(Collection entries)
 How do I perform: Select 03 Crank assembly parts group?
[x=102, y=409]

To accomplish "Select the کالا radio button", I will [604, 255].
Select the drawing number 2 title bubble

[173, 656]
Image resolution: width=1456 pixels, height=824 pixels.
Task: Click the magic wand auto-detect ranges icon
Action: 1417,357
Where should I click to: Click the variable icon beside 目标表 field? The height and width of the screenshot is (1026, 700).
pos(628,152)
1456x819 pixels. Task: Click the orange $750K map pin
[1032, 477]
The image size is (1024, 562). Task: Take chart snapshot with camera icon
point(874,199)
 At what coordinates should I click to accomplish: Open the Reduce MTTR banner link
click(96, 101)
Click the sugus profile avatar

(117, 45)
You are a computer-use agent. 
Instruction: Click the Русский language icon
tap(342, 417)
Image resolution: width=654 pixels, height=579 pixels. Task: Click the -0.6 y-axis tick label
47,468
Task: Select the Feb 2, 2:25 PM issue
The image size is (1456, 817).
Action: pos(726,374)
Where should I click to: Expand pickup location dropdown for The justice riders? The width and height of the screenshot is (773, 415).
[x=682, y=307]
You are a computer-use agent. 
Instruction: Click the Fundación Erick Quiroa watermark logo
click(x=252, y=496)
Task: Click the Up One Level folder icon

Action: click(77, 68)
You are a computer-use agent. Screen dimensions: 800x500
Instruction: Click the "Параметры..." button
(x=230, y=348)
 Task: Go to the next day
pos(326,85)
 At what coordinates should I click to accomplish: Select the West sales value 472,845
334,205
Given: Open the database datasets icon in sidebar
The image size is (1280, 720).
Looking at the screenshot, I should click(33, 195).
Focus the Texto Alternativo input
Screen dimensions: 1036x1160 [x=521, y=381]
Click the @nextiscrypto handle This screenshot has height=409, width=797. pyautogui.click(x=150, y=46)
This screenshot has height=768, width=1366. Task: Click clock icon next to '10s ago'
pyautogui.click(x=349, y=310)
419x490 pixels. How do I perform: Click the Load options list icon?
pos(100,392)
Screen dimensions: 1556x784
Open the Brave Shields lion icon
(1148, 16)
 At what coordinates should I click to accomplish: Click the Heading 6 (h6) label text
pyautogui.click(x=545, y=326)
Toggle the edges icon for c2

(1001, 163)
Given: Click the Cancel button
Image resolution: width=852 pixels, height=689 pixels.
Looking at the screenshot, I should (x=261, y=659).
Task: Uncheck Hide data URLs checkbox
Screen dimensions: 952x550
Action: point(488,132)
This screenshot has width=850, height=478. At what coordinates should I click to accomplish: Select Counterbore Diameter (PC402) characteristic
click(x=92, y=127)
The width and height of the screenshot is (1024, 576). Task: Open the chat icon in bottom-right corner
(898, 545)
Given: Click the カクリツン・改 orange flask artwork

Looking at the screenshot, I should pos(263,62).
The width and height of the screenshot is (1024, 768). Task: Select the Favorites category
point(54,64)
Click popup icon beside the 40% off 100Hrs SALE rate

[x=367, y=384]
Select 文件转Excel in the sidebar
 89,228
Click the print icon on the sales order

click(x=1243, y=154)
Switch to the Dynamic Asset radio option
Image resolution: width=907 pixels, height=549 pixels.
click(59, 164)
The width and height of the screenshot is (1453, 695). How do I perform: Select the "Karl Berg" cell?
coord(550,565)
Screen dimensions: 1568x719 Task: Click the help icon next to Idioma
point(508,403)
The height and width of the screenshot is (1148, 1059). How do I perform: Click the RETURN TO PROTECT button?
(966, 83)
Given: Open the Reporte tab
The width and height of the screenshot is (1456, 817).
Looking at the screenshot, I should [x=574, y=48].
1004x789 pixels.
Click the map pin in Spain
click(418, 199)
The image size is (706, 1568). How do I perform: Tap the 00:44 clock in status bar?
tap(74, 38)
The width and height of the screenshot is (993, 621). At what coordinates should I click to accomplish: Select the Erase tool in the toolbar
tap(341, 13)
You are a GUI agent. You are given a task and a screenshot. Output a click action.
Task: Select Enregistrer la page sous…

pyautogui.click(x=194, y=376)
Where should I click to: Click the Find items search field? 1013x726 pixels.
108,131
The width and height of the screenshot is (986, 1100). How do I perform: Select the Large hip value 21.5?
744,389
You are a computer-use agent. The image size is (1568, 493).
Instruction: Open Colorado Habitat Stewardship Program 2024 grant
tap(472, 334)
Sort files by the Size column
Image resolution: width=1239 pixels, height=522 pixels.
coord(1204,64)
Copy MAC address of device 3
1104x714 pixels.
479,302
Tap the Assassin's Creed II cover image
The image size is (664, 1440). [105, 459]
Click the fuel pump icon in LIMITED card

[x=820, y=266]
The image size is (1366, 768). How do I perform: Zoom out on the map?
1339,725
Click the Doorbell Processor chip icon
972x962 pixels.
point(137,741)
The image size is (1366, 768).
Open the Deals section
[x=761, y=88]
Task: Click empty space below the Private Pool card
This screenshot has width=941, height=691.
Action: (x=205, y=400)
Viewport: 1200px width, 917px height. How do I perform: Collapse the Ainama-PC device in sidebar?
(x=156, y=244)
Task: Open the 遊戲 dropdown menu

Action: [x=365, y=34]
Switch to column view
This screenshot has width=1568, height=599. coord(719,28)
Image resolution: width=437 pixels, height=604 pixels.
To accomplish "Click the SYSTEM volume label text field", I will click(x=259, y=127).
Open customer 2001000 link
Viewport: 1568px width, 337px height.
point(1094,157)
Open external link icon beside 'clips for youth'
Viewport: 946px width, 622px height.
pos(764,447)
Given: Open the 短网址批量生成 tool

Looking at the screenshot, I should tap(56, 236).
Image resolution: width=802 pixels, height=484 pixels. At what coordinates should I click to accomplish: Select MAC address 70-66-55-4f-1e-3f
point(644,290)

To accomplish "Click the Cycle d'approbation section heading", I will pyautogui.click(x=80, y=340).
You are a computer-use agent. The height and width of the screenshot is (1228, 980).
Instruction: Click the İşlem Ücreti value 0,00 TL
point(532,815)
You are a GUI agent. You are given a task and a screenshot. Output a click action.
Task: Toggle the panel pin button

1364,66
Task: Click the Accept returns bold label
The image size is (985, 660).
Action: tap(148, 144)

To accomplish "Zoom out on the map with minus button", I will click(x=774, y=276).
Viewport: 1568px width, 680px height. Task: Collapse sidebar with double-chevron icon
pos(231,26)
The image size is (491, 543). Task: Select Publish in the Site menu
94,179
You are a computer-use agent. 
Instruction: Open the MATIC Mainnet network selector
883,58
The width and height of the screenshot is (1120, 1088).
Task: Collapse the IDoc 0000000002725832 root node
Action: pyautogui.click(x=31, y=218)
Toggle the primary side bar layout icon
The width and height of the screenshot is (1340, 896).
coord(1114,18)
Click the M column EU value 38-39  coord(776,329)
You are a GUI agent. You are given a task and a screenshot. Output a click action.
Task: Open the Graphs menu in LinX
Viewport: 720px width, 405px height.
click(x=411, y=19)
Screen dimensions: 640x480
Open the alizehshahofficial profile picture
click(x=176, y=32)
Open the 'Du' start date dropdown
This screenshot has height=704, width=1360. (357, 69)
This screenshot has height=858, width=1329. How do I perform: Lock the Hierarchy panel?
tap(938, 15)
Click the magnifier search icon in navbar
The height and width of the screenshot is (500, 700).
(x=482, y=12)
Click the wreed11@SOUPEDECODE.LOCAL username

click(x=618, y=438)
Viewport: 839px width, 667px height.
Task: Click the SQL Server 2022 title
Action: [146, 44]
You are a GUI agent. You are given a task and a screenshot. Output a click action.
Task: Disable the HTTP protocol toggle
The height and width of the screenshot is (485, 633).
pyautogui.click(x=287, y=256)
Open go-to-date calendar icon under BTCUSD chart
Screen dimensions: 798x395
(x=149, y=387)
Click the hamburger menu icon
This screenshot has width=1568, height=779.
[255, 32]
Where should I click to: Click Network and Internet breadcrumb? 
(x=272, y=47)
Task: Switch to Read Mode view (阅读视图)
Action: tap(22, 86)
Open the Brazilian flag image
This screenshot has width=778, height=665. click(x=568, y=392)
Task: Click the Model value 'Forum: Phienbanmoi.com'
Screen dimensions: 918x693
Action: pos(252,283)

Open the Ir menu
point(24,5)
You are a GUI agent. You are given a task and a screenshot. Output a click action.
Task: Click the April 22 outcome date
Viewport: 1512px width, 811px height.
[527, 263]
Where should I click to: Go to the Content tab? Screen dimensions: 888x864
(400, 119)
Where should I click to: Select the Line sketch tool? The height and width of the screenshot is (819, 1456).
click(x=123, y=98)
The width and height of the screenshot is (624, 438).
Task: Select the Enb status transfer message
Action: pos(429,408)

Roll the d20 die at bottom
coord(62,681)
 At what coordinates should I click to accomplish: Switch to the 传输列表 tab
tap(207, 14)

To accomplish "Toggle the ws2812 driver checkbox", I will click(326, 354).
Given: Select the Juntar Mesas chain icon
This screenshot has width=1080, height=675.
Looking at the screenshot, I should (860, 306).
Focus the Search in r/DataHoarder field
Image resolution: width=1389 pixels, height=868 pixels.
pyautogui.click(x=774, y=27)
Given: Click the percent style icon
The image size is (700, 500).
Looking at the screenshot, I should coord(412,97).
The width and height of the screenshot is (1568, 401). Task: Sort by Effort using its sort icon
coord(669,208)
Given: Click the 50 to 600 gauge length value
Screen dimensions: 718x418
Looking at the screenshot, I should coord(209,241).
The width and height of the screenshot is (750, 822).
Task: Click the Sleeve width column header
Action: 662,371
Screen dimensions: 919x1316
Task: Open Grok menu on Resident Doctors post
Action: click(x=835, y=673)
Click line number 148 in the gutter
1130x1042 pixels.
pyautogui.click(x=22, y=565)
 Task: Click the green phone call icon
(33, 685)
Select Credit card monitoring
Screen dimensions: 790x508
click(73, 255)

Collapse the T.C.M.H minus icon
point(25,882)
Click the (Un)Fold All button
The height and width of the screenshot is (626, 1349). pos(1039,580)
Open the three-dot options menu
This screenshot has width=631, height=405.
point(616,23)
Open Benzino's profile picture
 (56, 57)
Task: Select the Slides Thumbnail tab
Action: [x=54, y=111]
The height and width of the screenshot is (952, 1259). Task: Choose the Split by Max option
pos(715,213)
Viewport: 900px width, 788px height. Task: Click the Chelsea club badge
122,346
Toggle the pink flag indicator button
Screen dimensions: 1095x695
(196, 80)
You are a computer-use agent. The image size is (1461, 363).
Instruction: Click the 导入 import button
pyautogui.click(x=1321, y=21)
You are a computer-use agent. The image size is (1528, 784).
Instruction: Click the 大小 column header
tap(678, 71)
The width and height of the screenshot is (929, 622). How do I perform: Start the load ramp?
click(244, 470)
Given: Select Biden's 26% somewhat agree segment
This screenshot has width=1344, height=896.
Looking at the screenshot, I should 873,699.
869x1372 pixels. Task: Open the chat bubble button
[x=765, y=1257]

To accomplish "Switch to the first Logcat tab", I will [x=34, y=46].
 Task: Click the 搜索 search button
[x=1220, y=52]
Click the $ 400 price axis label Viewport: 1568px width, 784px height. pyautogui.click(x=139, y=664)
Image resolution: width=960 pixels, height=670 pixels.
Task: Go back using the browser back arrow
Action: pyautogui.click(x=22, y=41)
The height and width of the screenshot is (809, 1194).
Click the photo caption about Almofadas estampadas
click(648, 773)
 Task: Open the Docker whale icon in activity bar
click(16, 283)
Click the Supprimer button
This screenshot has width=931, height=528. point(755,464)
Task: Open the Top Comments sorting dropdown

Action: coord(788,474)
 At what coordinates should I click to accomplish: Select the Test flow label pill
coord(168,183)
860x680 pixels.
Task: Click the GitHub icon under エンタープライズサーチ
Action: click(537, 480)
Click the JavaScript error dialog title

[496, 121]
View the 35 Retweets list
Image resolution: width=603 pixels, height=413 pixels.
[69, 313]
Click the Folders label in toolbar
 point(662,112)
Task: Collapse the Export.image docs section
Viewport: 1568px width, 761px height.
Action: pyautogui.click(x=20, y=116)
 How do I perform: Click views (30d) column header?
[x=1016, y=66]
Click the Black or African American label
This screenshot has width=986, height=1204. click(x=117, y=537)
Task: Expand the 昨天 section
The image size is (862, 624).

-- Requirement --
Each line from the one containing "flow label pill" through the end of the entries, both included, is to be returned exactly, with no other lines.

-- Answer space --
 At what coordinates should I click to accomplish: Select the Test flow label pill
coord(168,183)
860x680 pixels.
Task: Click the GitHub icon under エンタープライズサーチ
Action: click(537, 480)
Click the JavaScript error dialog title

[496, 121]
View the 35 Retweets list
Image resolution: width=603 pixels, height=413 pixels.
[69, 313]
Click the Folders label in toolbar
 point(662,112)
Task: Collapse the Export.image docs section
Viewport: 1568px width, 761px height.
Action: pyautogui.click(x=20, y=116)
 How do I perform: Click views (30d) column header?
[x=1016, y=66]
Click the Black or African American label
This screenshot has width=986, height=1204. click(x=117, y=537)
Task: Expand the 昨天 section
The image size is (862, 624).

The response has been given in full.